## Task details
For the entries that follow, restate word for word the line containing "The height and width of the screenshot is (825, 845).", the line containing "Open the Employee dropdown showing All", and every line that lies between them.

***** Material supplied *****

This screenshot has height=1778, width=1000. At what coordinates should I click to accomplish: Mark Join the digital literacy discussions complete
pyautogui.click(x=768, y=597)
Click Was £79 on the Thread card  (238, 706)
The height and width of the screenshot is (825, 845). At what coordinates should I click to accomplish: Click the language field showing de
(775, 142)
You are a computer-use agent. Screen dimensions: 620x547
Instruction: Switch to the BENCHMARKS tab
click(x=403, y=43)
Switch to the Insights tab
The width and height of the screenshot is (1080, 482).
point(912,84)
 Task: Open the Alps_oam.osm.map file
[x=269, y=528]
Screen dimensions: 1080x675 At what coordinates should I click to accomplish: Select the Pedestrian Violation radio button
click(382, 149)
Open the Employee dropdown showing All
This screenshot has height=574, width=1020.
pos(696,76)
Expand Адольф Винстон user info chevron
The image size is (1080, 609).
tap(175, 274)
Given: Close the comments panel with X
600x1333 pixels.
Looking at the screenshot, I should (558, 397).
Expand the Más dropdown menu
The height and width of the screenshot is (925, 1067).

*****

## Solution to the problem
The height and width of the screenshot is (825, 845). At what coordinates should I click to accomplish: Click the language field showing de
(775, 142)
You are a computer-use agent. Screen dimensions: 620x547
Instruction: Switch to the BENCHMARKS tab
click(x=403, y=43)
Switch to the Insights tab
The width and height of the screenshot is (1080, 482).
point(912,84)
 Task: Open the Alps_oam.osm.map file
[x=269, y=528]
Screen dimensions: 1080x675 At what coordinates should I click to accomplish: Select the Pedestrian Violation radio button
click(382, 149)
Open the Employee dropdown showing All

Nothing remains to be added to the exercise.